In an effort to compensate for this weakness, we had proposed to take daily output “snapshots” from one of the GCMs which had a fair representation of the SPCZ, but which showed it displaced from its correct position. These outputs could then be compared to daily weather maps and/or satellite photos of cloud cover to find a systematic way to adjust (downscale) the model outputs at particular locations (e.g., southern and central Vanuatu), so that the adjusted model forecasts could be used for future seasonal predictions of rainfall.
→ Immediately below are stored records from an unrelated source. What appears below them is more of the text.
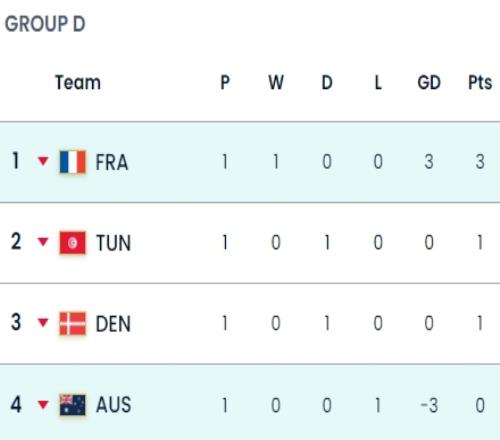Expand the red arrow beside DEN

click(x=43, y=322)
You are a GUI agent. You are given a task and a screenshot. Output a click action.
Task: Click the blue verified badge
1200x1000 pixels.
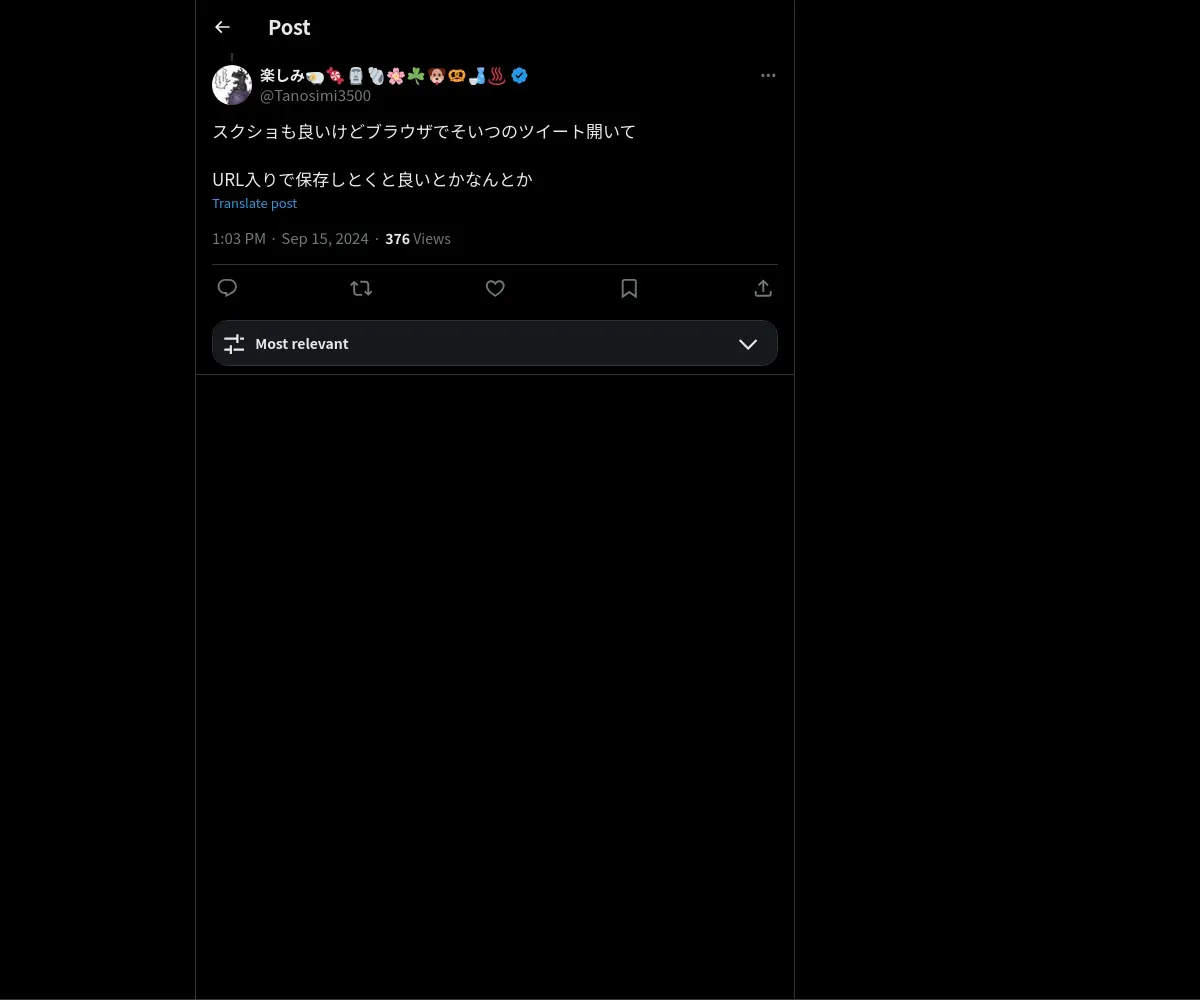(519, 75)
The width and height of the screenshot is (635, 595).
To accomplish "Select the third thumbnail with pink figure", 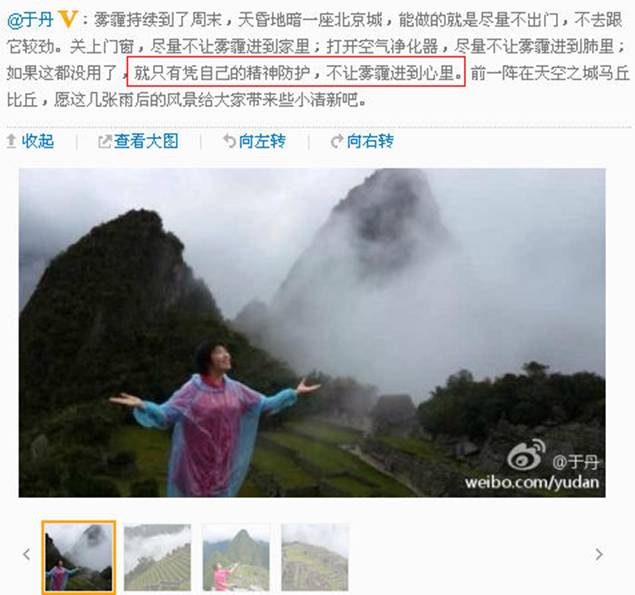I will click(x=236, y=557).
Regional climate models (like GCMs but on a smaller area) offer some improvement in projections of the SPCZ and its orientation and changing position (Evans et al. 2016), but a review by Brown et al. (2020) concluded:

“persistent biases in, and deficiencies of, existing models limit confidence in future projections of the SPCZ. Improved climate models and new methods for regional modelling might better constrain future SPCZ projections, aiding climate change adaptation and planning among vulnerable South Pacific communities.”

Our proposed approach would appear to be more suitable for use in the Pacific Islands than direct use of such complex models, but we have not yet been able to pursue it because of data limitations.

5.7 Effect of global climate change

Of particular relevance to the Pacific, the IPCC Assessment concluded that the CMIP6 suite of global climate models strongly indicate that ENSO will remain the dominant mode of interannual variability in a warmer world (Lee et al. 2021), though they differ in the extent to which its amplitude (in SST and in rainfall) may change over time (Hu 2021). Recent analysis by Geng et al. (2022) indicates that the signal from an Eastern Pacific (EP) ENSO event will become noticeably stronger as a result of climate change as soon as the 2030s, well before noticeable change in Central Pacific events. This suggests that the WWV1 indicator, which is based on ocean layers in the eastern Pacific, will become an even better predictor of seasonal rainfall than it is now. Such predictions will become even more useful if the frequency of El Niño or La Niña events increases in future, as Cai et al. (2023) suggest may be the case.

6 Conclusions

For Solomon Islands, Vanuatu, Tuvalu, and most of Fiji, the warm water volume in the eastern Pacific (WWV1) turns out to be about as good a predictor of rainfall as the sea surface temperature in the central Pacific (Niño 3.4), and possibly even better for stations in the central Pacific. WWV1 can therefore be used with some confidence in SCOPIC, a widely used statistical tool for prediction of seasonal rainfall. Such statistical tools show their best performance for predictions of seasonal rainfall in austral spring and summer, and for sites near the edge of the SPCZ. As global climate models generally have systematic errors in their depiction of the South Pacific Convergence Zone (SPCZ), they cannot yet be used directly to reliably predict seasonal rainfall in this region. A more promising approach may be to apply them to specific subregions, but with local corrections to those systematic errors.